REPUBLIKA.CO.ID, JAKARTA -- Pembelian listrik oleh PT PLN (persero) kepada pihak swasta atau independent power producer (IPP) bisa dilakukan tanpa persetujuan pemegang saham atau Kementerian Badan Usaha Milik Negara (BUMN) dan dewan komisaris. Direktur Utama PLN Sofyan Basir mengungkapkan, alasan utama di balik kebijakan ini adalah proses pembelian listrik kepada IPP yang harus melalui persetujuan Kementerian BUMN rawan sumbatan. Kementerian BUMN dan dewan komisaris dinilai tidak memiliki pihak yang mengerti secara teknis untuk menganalisis IPP layak atau tidak.
"Mereka tidak punya perangkat untuk menganalisa IPP baik buruk, caranya, teknisnya, yang tahu semua itu PLN. Jadi memang untuk dalam rangka percepatan proses, untuk melakukan percepatan, maka diberikan kepada direksi," ujar Sofyan di Jakarta, Selasa (10/11).
Meski demikian, karena nilai kerja sama bisa melebihi kewenangan direksi, Sofyan menekankan bahwa direksi harus tetap berpatokan pada Rencana Kerja dan Anggaran Perusahaan (RKAP). Dengan begitu, maka tanggungjawab yang tadinya juga dibebankan kepada dewan komisaris kini sepenuhnya dialihkan kepada direksi.

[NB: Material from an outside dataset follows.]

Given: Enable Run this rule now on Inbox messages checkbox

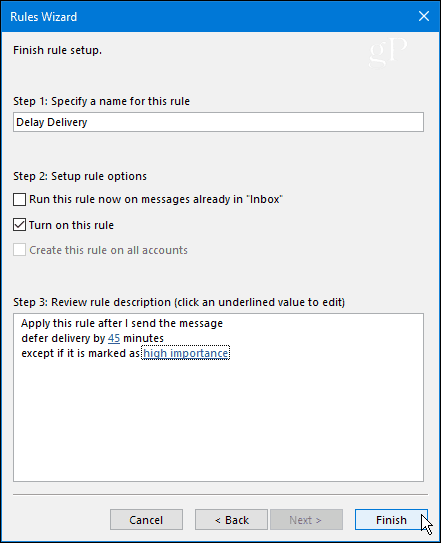Looking at the screenshot, I should (x=19, y=199).
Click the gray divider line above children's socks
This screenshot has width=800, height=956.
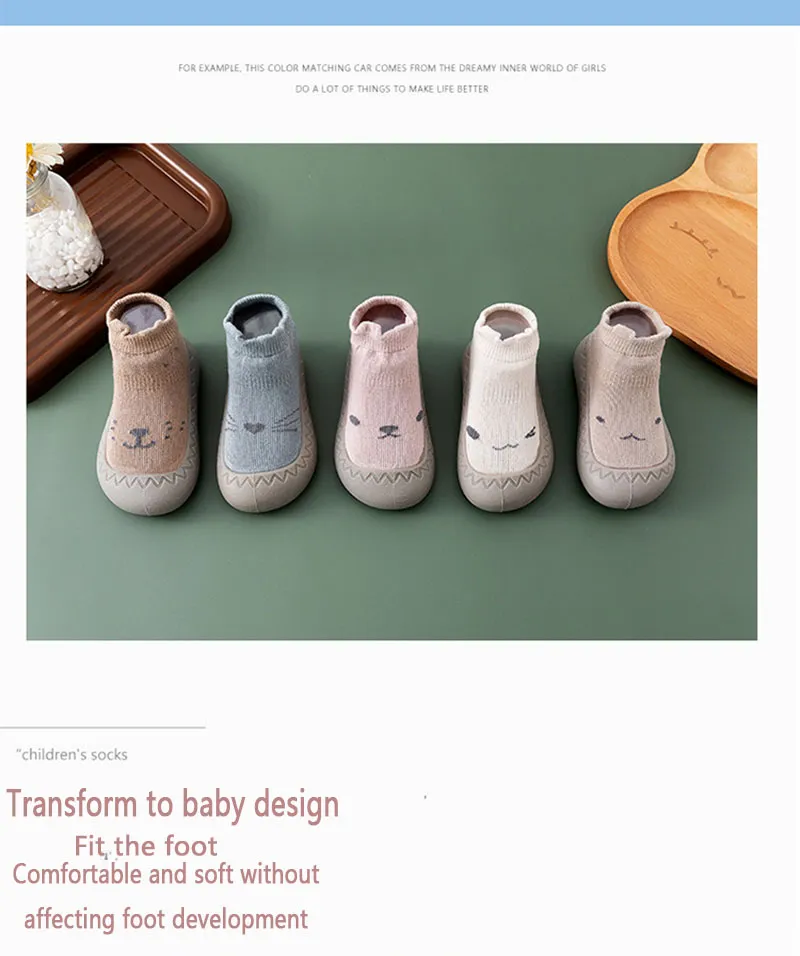[x=102, y=727]
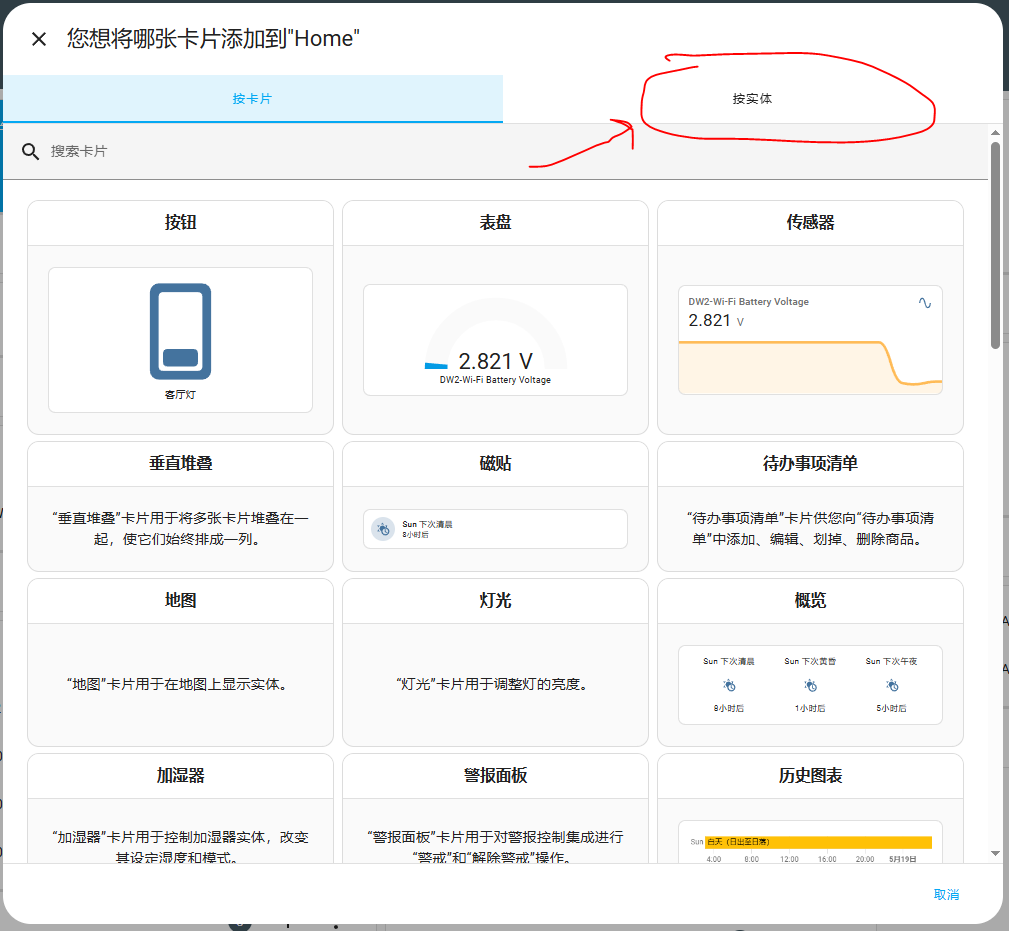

"Ditarik ke direksi, seperti di bank. Semua umumnya nampaknya sudah seperti itu sekarang. Karena komisaris nggak punya divisi analisa, teknis, kasihan dikasih tanggung jawab begitu. Itu bukan kewenangan Komisaris, kewenangan BUMN yang dipangkas," kata Sofyan.
Kebijakan ini telah dijalankan sejak Oktober lalu. Alasan lain penetapan kebijakan ini adalah untuk mempercepat capaian target proyek 35 ribu MW. Hal ini karena, Sofyan mengaku, selama ini apabila ada proposal IPP bisa terhambat di level pemegang saham. Sehingga, solusinya adalah dengan mengembalikan kewenangan kepada direksi.
"Lhoh, sekarang saya bawa proposal IPP 1.000 MW, dibawa ke Deputi BUMN, yang mau memeriksa siapa, saya tanya pada Anda. Nggak ada kan. Aku saja menyerahkan kepada direksi kok yang ahli," ujarnya.